Los corticosteroides han demostrado efecto benéfico debido a su secuela antiinflamatoria, que favorece la disminución de edema vasogénico; con estos fármacos se busca el mismo efecto que en los pacientes con hidrocefalia concomitante. La prednisona, a dosis inicial de 0.25 a 0.50 mg/kg PO BID que debe ser reducida a lo largo de varias semanas hasta alcanzar una dosis mínima efectiva para controlar los signos clínicos. Se han realizado investigaciones que concluyen que los corticosteroides reducen la producción de LCR y por lo tanto la presión intraventricular, en nuestro paciente no se ejecutó evaluación de presión intracraneal, sin embargo, es conveniente realizar monitoreos frecuentes de PAS y evaluación del fondo de ojo para determinar de manera temprana signos asociados al aumento de la PIC, y valorar la respuesta al tratamiento con corticosteroides. En nuestro caso se indicó prednisona a 1 mg/kg PO BID con el propósito de reducir el edema vasogénico secundario a la compresión cerebelar.

 

Se ha publicado la administración de diuréticos de asa como la furosemida a dosis de 0.5-4 mg/kg PO SID o BID, en estas dosis se disminuye la producción de LCR mediante la inhibición de los sistemas de transporte de Na+, K+ y Cl-. La Acetazolamida, inhibe la enzima anhidrasa carbónica necesaria para la producción de LCR; se ha reportado útil a dosis de 10 mg/kg PO TID-QID.

 

Otro fármaco mencionado es el omeprazol (inhibidor de la bomba de protones), que ha demostrado disminuir en un 26% la producción de LCR en dosis de 10 mg SID PO para perros menores de 20 kg y 20 mg en perros mayores de 20 kg. Sin embargo, un estudio realizado en 15 perros Beagles sanos para evaluar el efecto del omeprazol en la producción de LCR después de 14 días de tratamiento a dosis de 1.4 mg/Kg PO SID, no encontró diferencia significativa por lo que su empleo sigue siendo cuestionable. 

 

En todos estos fármacos es conveniente buscar la dosis más baja que controle los signos clínicos para moderar los efectos secundarios. La deshidratación y disminución de electrolitos son los principales efectos secundarios a considerar con la terapia diurética especialmente cuando se utilizan en conjunto con los corticosteroides. La terapia médica puede proveer efecto paliativo de la enfermedad, pero en otros la terapia puede fallar a largo plazo (Churcher, 2000).

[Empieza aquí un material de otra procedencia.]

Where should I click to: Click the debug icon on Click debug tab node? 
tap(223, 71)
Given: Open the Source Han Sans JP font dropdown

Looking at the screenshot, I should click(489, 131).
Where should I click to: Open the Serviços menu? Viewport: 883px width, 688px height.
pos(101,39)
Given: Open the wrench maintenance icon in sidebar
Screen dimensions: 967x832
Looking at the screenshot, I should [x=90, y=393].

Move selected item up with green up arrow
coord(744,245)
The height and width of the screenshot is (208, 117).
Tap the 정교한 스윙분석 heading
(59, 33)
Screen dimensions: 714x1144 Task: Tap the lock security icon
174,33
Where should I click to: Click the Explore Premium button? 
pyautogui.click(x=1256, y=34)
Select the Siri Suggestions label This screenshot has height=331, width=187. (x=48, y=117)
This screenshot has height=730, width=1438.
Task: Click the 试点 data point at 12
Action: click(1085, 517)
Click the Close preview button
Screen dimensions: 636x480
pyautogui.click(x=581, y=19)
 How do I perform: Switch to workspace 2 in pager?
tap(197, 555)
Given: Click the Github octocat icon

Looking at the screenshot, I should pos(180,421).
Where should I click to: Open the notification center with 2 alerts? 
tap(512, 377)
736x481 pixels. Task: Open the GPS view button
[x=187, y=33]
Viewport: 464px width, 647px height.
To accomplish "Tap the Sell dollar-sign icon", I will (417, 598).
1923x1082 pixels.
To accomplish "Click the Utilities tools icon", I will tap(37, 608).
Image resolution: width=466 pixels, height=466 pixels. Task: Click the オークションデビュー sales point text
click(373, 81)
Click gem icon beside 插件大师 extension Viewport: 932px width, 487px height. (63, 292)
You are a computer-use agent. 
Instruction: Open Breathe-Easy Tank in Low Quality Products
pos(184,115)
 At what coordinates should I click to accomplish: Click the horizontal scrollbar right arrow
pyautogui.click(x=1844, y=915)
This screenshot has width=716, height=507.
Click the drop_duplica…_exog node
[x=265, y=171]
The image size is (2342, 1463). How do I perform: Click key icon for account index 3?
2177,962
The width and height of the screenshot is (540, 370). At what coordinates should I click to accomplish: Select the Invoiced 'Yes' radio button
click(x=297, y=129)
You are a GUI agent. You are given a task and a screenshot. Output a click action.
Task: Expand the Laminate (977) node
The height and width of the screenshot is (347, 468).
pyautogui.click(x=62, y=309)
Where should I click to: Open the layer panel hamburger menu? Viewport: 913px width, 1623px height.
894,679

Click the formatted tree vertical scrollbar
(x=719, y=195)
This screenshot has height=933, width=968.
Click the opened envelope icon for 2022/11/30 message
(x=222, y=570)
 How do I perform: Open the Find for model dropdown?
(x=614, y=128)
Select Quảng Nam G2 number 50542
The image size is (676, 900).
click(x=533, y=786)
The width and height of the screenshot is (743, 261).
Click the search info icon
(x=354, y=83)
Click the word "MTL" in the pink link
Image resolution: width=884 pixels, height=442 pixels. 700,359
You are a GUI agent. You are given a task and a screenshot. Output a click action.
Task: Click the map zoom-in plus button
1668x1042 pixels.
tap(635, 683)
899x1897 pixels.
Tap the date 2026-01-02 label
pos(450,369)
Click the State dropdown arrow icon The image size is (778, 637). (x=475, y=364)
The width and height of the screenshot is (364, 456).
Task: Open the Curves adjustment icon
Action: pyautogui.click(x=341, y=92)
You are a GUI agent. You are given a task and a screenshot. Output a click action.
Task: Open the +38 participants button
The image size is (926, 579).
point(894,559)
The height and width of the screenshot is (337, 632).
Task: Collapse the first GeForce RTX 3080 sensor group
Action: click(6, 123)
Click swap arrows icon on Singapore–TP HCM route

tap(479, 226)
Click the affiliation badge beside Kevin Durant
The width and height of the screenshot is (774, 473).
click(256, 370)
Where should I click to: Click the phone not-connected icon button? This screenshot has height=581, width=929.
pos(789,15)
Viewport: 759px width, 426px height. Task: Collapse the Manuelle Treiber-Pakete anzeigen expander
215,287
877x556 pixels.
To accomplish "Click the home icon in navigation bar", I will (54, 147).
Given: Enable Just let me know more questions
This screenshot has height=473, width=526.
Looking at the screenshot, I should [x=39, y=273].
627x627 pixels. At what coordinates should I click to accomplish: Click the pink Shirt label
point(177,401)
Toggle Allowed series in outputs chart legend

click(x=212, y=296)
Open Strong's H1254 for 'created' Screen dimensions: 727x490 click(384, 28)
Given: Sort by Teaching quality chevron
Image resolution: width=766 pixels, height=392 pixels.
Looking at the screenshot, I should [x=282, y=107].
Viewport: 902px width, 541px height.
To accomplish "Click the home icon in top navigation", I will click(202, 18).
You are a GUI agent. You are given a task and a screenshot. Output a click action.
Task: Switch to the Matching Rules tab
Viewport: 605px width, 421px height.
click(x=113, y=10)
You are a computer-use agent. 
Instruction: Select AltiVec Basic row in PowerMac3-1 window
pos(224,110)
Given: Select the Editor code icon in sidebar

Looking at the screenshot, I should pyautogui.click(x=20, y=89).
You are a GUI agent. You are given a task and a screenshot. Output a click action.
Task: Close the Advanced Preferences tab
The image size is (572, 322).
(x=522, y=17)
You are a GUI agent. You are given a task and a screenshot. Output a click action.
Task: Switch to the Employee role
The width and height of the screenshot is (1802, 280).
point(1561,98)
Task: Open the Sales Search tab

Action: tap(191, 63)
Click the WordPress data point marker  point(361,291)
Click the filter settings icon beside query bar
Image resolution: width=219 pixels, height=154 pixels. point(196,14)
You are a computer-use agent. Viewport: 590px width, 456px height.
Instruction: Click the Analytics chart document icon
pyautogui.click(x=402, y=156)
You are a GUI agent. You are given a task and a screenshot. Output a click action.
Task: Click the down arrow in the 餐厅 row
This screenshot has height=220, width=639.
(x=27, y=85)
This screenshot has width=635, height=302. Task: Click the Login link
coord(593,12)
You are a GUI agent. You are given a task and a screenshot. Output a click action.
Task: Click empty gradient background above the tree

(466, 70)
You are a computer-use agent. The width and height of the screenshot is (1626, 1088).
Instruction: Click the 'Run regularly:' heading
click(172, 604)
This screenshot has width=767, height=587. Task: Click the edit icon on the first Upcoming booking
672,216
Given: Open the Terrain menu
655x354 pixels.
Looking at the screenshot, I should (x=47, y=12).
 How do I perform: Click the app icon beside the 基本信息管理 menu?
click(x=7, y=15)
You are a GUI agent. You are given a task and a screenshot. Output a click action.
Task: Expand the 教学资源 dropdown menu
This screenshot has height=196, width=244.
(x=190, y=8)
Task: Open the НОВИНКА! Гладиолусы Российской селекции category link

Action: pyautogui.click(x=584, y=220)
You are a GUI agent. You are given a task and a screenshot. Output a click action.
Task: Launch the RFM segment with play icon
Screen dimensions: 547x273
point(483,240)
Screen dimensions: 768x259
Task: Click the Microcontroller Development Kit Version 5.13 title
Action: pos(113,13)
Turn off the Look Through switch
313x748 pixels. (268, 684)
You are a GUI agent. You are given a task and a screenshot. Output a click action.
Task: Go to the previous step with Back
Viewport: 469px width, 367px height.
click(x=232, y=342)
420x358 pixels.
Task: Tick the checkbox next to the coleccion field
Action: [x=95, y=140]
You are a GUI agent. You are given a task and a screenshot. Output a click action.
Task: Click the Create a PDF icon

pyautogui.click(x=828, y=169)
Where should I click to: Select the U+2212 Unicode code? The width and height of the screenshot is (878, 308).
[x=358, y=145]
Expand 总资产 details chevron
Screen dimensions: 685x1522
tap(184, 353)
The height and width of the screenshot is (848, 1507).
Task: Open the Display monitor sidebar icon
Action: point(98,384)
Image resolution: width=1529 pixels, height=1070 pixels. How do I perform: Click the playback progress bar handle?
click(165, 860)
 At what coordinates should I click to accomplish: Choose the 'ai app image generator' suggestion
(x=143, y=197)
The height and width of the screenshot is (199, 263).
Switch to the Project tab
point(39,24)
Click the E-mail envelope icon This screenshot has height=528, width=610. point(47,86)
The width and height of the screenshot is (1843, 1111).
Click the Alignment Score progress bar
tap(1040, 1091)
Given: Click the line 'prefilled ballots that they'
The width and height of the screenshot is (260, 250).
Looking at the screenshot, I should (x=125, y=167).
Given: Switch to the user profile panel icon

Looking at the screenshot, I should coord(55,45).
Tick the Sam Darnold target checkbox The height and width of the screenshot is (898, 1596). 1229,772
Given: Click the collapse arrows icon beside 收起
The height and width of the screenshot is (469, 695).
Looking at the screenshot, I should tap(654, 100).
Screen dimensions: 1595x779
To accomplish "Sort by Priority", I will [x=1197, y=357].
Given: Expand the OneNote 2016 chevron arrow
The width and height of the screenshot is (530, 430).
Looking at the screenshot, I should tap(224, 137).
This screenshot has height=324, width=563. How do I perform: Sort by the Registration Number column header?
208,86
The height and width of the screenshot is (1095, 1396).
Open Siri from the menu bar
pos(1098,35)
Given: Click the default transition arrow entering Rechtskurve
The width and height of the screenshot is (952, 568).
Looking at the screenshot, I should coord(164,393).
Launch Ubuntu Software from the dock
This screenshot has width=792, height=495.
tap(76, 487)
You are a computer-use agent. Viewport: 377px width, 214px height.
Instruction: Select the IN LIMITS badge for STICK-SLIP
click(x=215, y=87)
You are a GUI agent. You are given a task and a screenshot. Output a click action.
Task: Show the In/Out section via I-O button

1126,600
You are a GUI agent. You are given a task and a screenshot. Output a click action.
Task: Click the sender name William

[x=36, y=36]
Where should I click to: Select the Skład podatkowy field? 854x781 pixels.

Diversos estudios reportan que la eficacia del tratamiento dependerá de la edad y el grado de malformación del paciente; el grado 0 y 1 presenta respuesta de excelente a buena, mientras que el grado II presenta respuesta reservada al tratamiento.

Conclusiones

En nuestro paciente de acuerdo a la literatura y con base en el grado de malformación presente, es probable que se requiera realizar procedimiento quirúrgico como tratamiento correctivo; ya que a pesar de que presentó mejoría con el tratamiento médico, este solo es de utilidad para retrasar la progresión de los signos clínicos, durante los primeros tres años; por lo que a largo plazo, hay mayor probabilidad de observar poca o nula respuesta al tratamiento además de efectos secundarios del mismo. Actualmente el paciente se mantiene sin alteraciones neurológicas asociadas a la malformación, sin embargo es pertinente realizar modificación de las dosis de omeprazol, si se desea implementarlo como terapia para disminuir la producción de LCR aunque no existe evidencia de que realmente tenga tal efecto. La respuesta del tratamiento médico dependerá del grado de malformación que presenten los pacientes. El tratamiento quirúrgico en pacientes con Malformación de Chiari Tipo I grado I y II será como primera elección, pero se debe tomar en cuenta la edad de presentación para establecer un pronóstico. En nuestro paciente, tiene una mayor probabilidad de éxito y de presentar menores complicaciones con tratamiento quirúrgico, debido a que es un paciente joven, con grado de malformación I, por lo que se esperaría respuesta favorable posterior al procedimiento.